> EXERCISE
Word-for-word repetition of the records below is needed, but only from the line holding "Task: Click the Waist (cm) column header" through the final line, with pictures excluded.

> DATASET CONTENT
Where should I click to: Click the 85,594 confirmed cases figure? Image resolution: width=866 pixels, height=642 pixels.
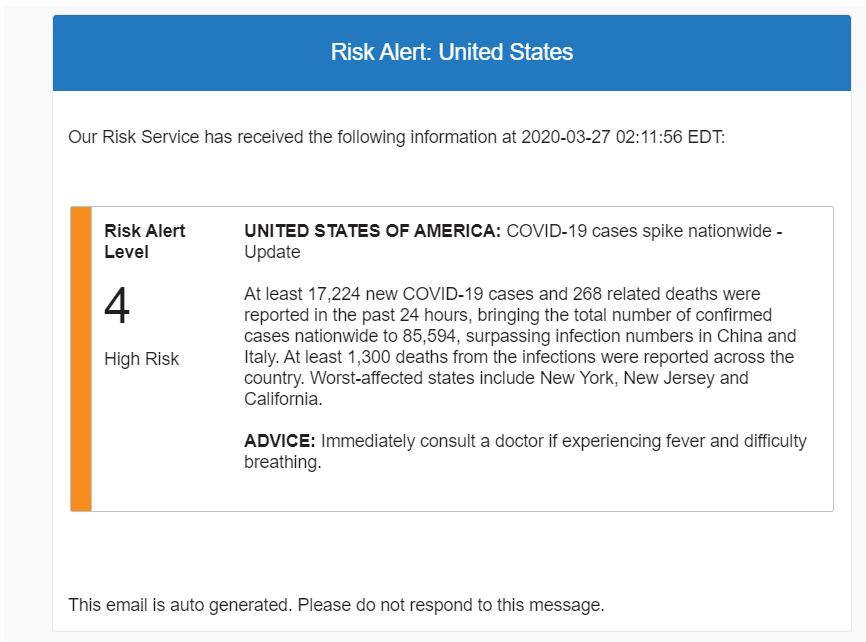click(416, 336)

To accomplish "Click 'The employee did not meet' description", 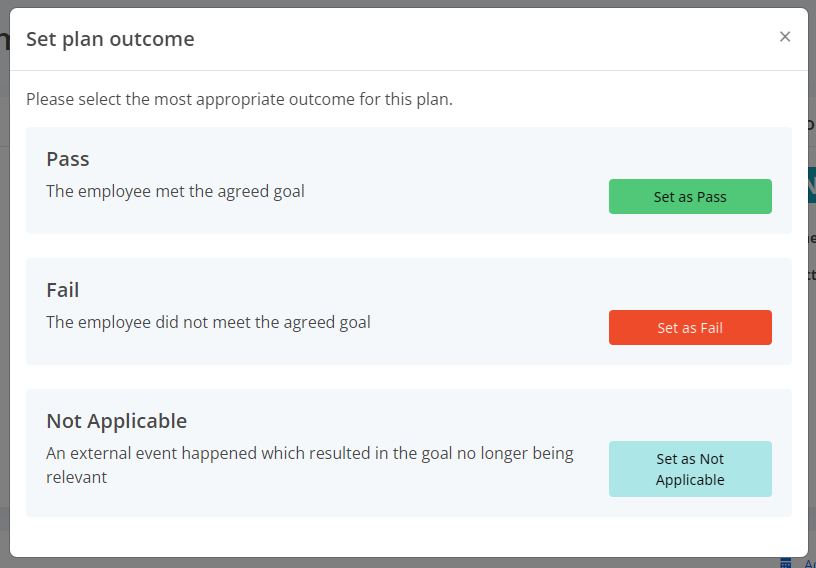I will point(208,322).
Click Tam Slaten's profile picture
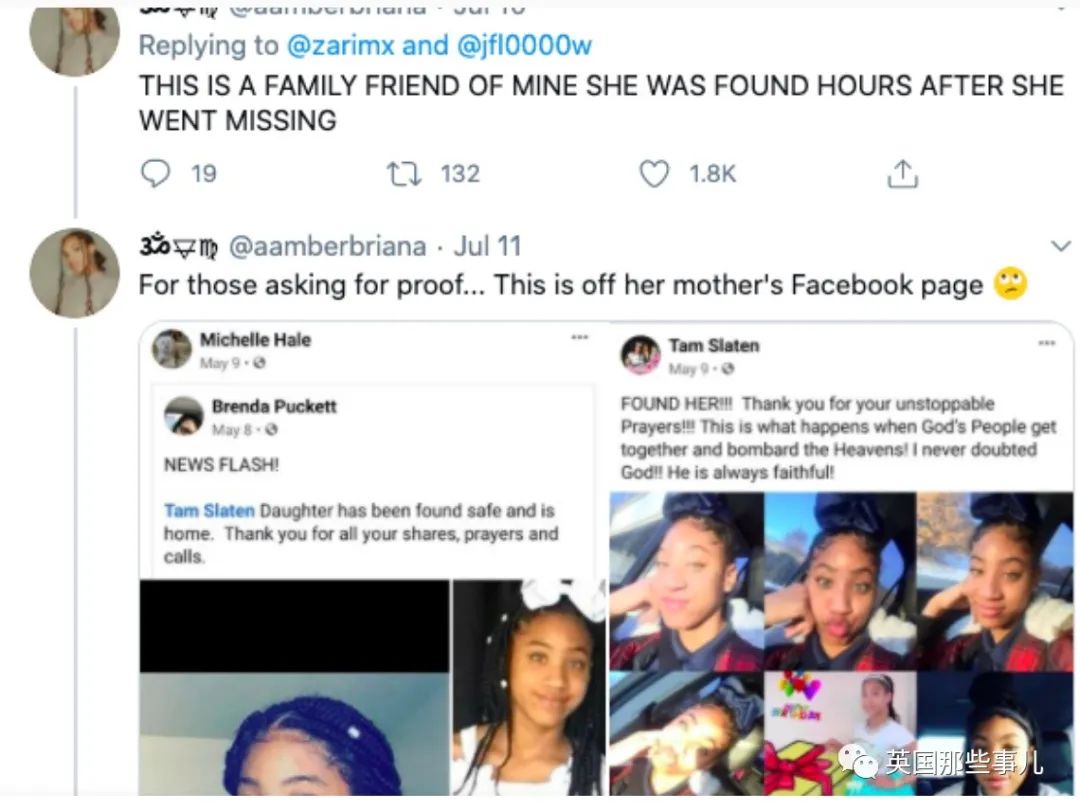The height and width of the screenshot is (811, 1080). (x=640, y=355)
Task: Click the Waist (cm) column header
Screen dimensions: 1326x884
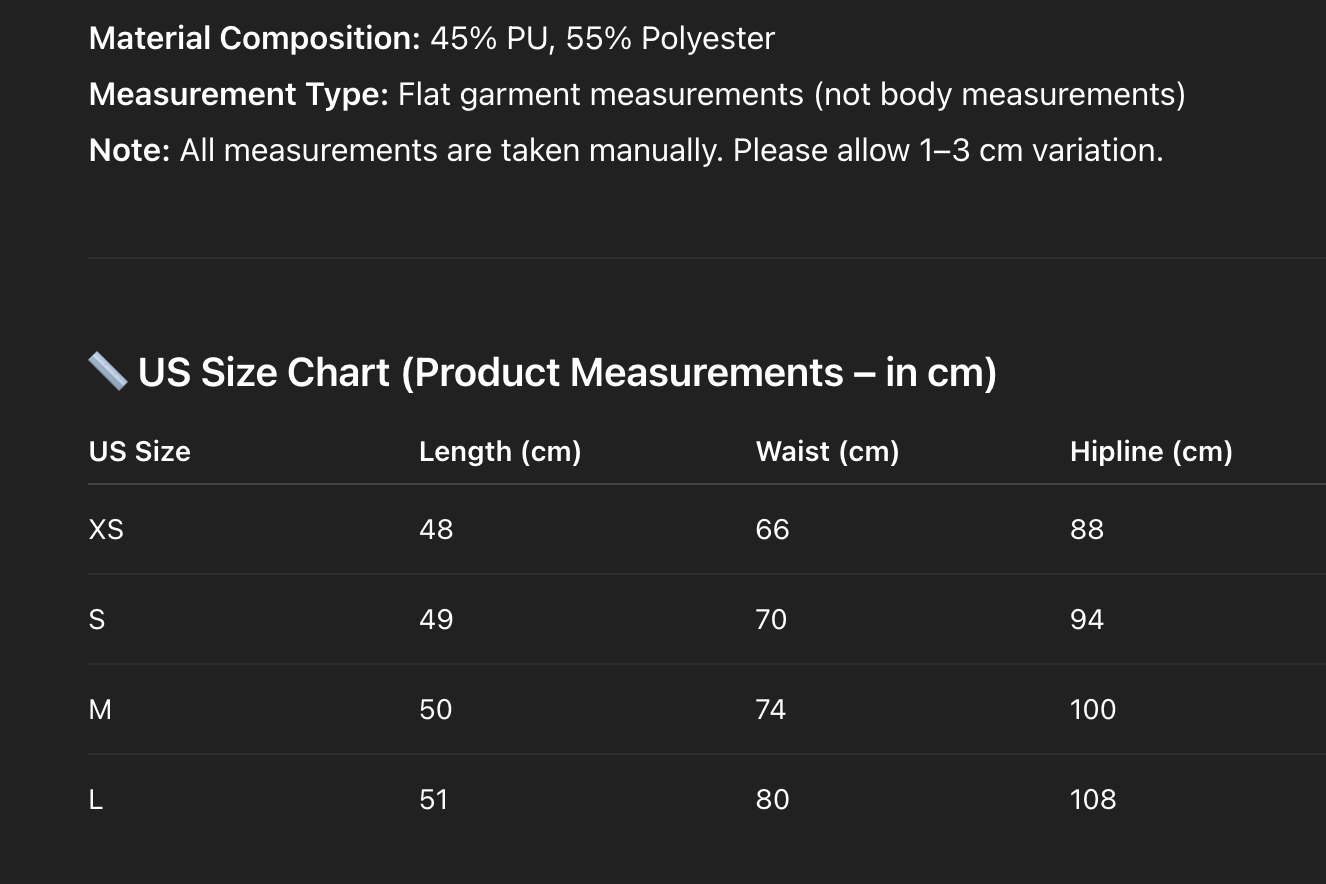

> ANSWER TO THE EXERCISE
Task: Click the Waist (cm) column header
Screen dimensions: 1326x884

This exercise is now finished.